Please rewrite all the data below, swapping "The width and height of the screenshot is" for "The screenshot dimensions are" everywhere it occurs and keeping everything else the same.

| Data from a pointing dataset |
● ● ● ● ●

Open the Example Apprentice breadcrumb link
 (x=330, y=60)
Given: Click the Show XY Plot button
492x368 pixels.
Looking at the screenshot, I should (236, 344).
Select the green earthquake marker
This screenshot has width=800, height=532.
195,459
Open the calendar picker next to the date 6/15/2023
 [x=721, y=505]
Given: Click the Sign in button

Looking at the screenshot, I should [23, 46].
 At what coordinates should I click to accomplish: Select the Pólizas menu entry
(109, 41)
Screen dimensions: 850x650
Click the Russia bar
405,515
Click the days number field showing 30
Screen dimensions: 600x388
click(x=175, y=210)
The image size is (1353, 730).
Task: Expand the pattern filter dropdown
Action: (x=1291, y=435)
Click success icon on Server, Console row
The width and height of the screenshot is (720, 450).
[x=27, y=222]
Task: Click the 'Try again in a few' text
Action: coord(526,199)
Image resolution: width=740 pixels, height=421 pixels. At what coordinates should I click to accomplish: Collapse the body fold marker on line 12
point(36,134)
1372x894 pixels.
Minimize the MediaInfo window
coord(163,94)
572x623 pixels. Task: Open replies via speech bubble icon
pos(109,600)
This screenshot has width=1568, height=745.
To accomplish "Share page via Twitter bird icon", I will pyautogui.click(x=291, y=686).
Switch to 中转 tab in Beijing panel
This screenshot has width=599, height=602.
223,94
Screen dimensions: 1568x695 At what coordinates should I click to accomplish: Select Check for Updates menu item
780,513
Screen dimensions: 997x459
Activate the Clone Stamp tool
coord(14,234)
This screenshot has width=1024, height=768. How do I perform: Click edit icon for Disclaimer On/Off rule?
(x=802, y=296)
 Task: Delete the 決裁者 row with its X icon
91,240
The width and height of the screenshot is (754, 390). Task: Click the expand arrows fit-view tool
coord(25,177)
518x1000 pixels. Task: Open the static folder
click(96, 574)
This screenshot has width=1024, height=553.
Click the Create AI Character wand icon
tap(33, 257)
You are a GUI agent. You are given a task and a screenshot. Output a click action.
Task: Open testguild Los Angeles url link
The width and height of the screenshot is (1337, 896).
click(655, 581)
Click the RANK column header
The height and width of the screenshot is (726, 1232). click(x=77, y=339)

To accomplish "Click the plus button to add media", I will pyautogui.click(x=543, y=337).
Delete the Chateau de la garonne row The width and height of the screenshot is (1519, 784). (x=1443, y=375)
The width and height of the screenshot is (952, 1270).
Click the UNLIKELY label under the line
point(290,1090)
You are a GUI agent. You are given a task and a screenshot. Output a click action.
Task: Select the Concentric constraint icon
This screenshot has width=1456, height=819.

● ● ● ● ●

| Answer for this exercise |
Open the Example Apprentice breadcrumb link
 (x=330, y=60)
Given: Click the Show XY Plot button
492x368 pixels.
Looking at the screenshot, I should (236, 344).
Select the green earthquake marker
This screenshot has width=800, height=532.
195,459
Open the calendar picker next to the date 6/15/2023
 [x=721, y=505]
Given: Click the Sign in button

Looking at the screenshot, I should [23, 46].
 At what coordinates should I click to accomplish: Select the Pólizas menu entry
(109, 41)
Screen dimensions: 850x650
Click the Russia bar
405,515
Click the days number field showing 30
Screen dimensions: 600x388
click(x=175, y=210)
The image size is (1353, 730).
Task: Expand the pattern filter dropdown
Action: (x=1291, y=435)
Click success icon on Server, Console row
The screenshot dimensions are (720, 450).
[x=27, y=222]
Task: Click the 'Try again in a few' text
Action: coord(526,199)
Image resolution: width=740 pixels, height=421 pixels. At what coordinates should I click to accomplish: Collapse the body fold marker on line 12
point(36,134)
1372x894 pixels.
Minimize the MediaInfo window
coord(163,94)
572x623 pixels. Task: Open replies via speech bubble icon
pos(109,600)
This screenshot has width=1568, height=745.
To accomplish "Share page via Twitter bird icon", I will pyautogui.click(x=291, y=686).
Switch to 中转 tab in Beijing panel
This screenshot has width=599, height=602.
223,94
Screen dimensions: 1568x695 At what coordinates should I click to accomplish: Select Check for Updates menu item
780,513
Screen dimensions: 997x459
Activate the Clone Stamp tool
coord(14,234)
This screenshot has width=1024, height=768. How do I perform: Click edit icon for Disclaimer On/Off rule?
(x=802, y=296)
 Task: Delete the 決裁者 row with its X icon
91,240
The screenshot dimensions are (754, 390). Task: Click the expand arrows fit-view tool
coord(25,177)
518x1000 pixels. Task: Open the static folder
click(96, 574)
This screenshot has width=1024, height=553.
Click the Create AI Character wand icon
tap(33, 257)
You are a GUI agent. You are given a task and a screenshot. Output a click action.
Task: Open testguild Los Angeles url link
The screenshot dimensions are (1337, 896).
click(655, 581)
Click the RANK column header
The height and width of the screenshot is (726, 1232). click(x=77, y=339)

To accomplish "Click the plus button to add media", I will pyautogui.click(x=543, y=337).
Delete the Chateau de la garonne row The screenshot dimensions are (1519, 784). (x=1443, y=375)
The screenshot dimensions are (952, 1270).
Click the UNLIKELY label under the line
point(290,1090)
You are a GUI agent. You are given a task and a screenshot. Output a click action.
Task: Select the Concentric constraint icon
This screenshot has width=1456, height=819.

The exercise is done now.